→ Dataset entries:

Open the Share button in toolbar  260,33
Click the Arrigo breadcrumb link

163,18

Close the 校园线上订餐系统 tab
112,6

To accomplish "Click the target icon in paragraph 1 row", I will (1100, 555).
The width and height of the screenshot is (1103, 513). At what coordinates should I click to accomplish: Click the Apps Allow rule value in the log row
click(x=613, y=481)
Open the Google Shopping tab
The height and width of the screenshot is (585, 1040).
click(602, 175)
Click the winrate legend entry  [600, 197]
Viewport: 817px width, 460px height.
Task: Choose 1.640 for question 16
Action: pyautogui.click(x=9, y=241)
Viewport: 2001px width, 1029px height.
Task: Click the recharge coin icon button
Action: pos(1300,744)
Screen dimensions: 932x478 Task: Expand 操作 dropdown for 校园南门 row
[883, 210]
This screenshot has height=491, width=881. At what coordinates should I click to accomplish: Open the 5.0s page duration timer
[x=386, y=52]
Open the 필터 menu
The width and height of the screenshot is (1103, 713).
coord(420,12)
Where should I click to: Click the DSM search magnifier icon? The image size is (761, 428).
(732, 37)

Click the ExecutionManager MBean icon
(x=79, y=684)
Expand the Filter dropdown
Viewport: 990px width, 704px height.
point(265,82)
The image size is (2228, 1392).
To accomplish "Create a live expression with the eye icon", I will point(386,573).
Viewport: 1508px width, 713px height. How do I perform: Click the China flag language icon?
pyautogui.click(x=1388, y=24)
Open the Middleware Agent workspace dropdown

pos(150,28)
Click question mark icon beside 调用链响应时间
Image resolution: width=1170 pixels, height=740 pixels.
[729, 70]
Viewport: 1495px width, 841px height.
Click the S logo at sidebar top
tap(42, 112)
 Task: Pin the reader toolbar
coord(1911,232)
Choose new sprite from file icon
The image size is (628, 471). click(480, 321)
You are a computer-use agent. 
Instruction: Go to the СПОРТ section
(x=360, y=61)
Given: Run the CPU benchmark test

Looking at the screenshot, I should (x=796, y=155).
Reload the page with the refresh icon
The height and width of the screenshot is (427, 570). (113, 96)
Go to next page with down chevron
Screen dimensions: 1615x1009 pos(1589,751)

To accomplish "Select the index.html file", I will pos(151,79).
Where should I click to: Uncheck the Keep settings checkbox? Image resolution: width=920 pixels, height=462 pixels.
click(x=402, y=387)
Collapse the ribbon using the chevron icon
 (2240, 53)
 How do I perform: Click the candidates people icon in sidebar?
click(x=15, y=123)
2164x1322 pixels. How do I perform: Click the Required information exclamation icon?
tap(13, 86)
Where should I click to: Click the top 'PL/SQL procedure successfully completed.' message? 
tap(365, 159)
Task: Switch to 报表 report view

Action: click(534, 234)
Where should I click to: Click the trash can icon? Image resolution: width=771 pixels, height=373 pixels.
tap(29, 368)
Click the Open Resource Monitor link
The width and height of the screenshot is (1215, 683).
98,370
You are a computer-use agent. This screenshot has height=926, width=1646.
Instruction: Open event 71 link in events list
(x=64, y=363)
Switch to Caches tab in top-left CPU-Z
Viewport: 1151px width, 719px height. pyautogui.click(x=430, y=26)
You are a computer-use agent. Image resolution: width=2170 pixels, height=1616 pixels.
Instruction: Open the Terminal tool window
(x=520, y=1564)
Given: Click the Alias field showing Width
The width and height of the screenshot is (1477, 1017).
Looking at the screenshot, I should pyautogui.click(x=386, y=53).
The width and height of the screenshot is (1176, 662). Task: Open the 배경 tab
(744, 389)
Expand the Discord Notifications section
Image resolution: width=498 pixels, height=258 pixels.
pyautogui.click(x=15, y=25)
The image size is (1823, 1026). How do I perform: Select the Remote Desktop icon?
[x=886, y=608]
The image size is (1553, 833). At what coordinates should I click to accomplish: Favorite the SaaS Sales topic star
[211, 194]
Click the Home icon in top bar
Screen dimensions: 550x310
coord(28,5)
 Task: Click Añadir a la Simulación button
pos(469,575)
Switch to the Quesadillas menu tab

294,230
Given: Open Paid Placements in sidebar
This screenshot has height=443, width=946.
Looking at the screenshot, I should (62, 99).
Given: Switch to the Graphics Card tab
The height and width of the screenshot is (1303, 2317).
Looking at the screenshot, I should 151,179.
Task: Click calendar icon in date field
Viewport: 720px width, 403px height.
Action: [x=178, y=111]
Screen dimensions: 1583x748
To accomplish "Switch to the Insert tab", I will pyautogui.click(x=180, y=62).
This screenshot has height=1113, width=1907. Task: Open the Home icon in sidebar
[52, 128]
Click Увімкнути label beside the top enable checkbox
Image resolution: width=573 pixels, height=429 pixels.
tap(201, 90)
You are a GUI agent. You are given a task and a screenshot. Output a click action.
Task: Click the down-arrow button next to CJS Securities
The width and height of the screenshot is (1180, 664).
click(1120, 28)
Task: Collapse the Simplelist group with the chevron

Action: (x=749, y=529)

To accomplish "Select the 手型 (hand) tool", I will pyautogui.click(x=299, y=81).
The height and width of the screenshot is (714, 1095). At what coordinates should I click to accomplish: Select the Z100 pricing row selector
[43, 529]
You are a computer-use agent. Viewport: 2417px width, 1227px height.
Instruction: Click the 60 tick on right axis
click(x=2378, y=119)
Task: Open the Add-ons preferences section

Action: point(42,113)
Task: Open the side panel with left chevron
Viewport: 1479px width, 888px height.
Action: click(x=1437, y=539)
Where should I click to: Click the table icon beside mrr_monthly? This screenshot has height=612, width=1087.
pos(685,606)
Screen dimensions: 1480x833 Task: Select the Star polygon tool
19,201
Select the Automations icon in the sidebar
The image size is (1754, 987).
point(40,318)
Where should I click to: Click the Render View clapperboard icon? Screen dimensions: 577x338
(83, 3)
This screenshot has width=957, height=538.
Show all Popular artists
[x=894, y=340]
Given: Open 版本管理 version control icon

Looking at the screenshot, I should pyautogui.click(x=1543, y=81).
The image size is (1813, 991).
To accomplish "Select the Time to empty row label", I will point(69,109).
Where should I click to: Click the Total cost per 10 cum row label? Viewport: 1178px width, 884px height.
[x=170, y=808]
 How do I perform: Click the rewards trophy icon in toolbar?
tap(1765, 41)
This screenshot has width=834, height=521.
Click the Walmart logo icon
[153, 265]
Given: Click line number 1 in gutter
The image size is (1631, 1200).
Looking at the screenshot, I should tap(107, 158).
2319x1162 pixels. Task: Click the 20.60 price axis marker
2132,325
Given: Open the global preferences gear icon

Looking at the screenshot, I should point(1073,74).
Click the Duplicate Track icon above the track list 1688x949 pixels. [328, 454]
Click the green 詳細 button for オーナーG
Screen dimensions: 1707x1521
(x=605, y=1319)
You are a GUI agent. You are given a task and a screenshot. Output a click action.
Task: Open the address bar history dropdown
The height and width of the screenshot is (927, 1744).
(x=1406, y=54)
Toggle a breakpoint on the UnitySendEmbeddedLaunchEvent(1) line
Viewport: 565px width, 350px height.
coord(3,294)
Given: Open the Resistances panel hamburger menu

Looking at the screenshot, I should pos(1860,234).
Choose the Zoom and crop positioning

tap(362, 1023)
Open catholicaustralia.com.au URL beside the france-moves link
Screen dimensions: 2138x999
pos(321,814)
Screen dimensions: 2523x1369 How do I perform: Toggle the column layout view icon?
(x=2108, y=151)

→ Your assignment: A faithful copy is required of the lines from the one with "Where should I click to: Click the Render" through the last line of the data; please add nothing.

→ Response for this exercise:
Where should I click to: Click the Render View clapperboard icon? Screen dimensions: 577x338
(83, 3)
This screenshot has width=957, height=538.
Show all Popular artists
[x=894, y=340]
Given: Open 版本管理 version control icon

Looking at the screenshot, I should pyautogui.click(x=1543, y=81).
The image size is (1813, 991).
To accomplish "Select the Time to empty row label", I will point(69,109).
Where should I click to: Click the Total cost per 10 cum row label? Viewport: 1178px width, 884px height.
[x=170, y=808]
 How do I perform: Click the rewards trophy icon in toolbar?
tap(1765, 41)
This screenshot has width=834, height=521.
Click the Walmart logo icon
[153, 265]
Given: Click line number 1 in gutter
The image size is (1631, 1200).
Looking at the screenshot, I should tap(107, 158).
2319x1162 pixels. Task: Click the 20.60 price axis marker
2132,325
Given: Open the global preferences gear icon

Looking at the screenshot, I should point(1073,74).
Click the Duplicate Track icon above the track list 1688x949 pixels. [328, 454]
Click the green 詳細 button for オーナーG
Screen dimensions: 1707x1521
(x=605, y=1319)
You are a GUI agent. You are given a task and a screenshot. Output a click action.
Task: Open the address bar history dropdown
The height and width of the screenshot is (927, 1744).
(x=1406, y=54)
Toggle a breakpoint on the UnitySendEmbeddedLaunchEvent(1) line
Viewport: 565px width, 350px height.
coord(3,294)
Given: Open the Resistances panel hamburger menu

Looking at the screenshot, I should pos(1860,234).
Choose the Zoom and crop positioning

tap(362, 1023)
Open catholicaustralia.com.au URL beside the france-moves link
Screen dimensions: 2138x999
pos(321,814)
Screen dimensions: 2523x1369 How do I perform: Toggle the column layout view icon?
(x=2108, y=151)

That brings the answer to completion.